- Hadley, Dexter;
- Pan, James;
- El-Sayed, Osama;
- Aljabban, Jihad;
- Aljabban, Imad;
- Azad, Tej D;
- Hadied, Mohamad O;
- Raza, Shuaib;
- Rayikanti, Benjamin Abhishek;
- Chen, Bin;
- Paik, Hyojung;
- Aran, Dvir;
- Spatz, Jordan;
- Himmelstein, Daniel;
- Panahiazar, Maryam;
- Bhattacharya, Sanchita;
- Sirota, Marina;
- Musen, Mark A;
- Butte, Atul J
The Gene Expression Omnibus (GEO) contains more than two million digital samples from functional genomics experiments amassed over almost two decades. However, individual sample meta-data remains poorly described by unstructured free text attributes preventing its largescale reanalysis.

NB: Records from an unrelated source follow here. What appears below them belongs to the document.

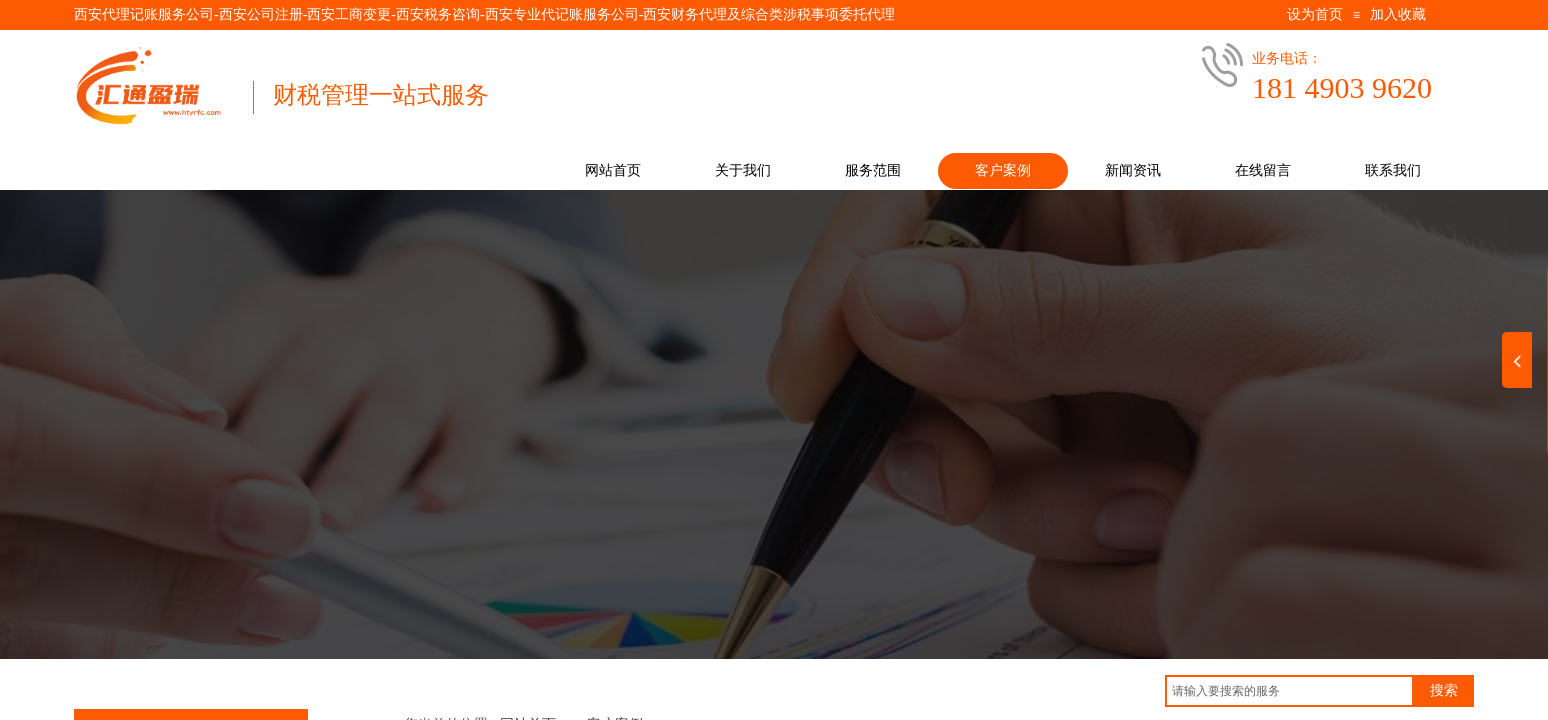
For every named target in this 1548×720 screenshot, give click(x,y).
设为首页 (1315, 14)
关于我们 (743, 170)
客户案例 (1003, 170)
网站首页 (613, 170)
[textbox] (1289, 691)
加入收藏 (1398, 14)
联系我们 (1393, 170)
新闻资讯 (1133, 170)
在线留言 (1263, 170)
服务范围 (873, 170)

We introduce the Search Tag Analyze Resource for GEO as a web application (http://STARGEO.org) to curate better annotations of sample phenotypes uniformly across different studies, and to use these sample annotations to define robust genomic signatures of disease pathology by meta-analysis. In this paper, we target a small group of biomedical graduate students to show rapid crowd-curation of precise sample annotations across all phenotypes, and we demonstrate the biological validity of these crowd-curated annotations for breast cancer. STARGEO.org makes GEO data findable, accessible, interoperable and reusable (i.e., FAIR) to ultimately facilitate knowledge discovery. Our work demonstrates the utility of crowd-curation and interpretation of open 'big data' under FAIR principles as a first step towards realizing an ideal paradigm of precision medicine.